Dataset items:
______

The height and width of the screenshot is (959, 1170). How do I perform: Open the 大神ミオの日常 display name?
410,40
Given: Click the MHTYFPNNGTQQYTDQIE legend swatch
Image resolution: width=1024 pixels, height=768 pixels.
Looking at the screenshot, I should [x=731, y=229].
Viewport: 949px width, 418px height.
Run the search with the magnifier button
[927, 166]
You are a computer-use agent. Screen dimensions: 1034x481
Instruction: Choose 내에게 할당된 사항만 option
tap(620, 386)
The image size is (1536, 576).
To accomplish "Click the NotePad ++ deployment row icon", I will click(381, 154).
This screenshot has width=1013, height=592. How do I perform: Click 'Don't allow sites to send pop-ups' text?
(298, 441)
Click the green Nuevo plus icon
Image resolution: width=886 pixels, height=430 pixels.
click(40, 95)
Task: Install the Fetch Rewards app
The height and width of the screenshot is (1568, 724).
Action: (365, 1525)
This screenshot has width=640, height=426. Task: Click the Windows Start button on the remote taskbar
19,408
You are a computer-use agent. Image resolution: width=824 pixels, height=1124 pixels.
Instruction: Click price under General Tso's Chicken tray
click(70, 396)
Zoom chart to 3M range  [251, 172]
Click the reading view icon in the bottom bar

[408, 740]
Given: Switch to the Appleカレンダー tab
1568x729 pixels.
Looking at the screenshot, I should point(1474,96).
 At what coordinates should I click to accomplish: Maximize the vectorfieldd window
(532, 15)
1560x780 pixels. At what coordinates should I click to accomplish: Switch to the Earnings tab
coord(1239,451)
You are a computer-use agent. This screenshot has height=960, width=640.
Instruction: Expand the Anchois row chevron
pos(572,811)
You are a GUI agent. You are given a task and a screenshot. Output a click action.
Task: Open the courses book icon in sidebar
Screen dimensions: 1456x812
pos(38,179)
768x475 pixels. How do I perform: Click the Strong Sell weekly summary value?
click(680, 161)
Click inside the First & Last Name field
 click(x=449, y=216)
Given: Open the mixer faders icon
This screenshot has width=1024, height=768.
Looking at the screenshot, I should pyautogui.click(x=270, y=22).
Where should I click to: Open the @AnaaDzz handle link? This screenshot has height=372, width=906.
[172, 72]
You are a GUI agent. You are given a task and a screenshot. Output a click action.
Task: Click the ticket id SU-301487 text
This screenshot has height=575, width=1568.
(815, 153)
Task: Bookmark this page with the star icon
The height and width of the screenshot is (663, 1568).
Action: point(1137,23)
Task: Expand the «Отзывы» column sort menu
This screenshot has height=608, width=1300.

______

## Exercise instructions:
Go through the records and copy each line with "computer" in it.

## Result for this exercise:
You are a computer-use agent. Screen dimensions: 1034x481
You are a computer-use agent. Image resolution: width=824 pixels, height=1124 pixels.
You are a computer-use agent. This screenshot has height=960, width=640.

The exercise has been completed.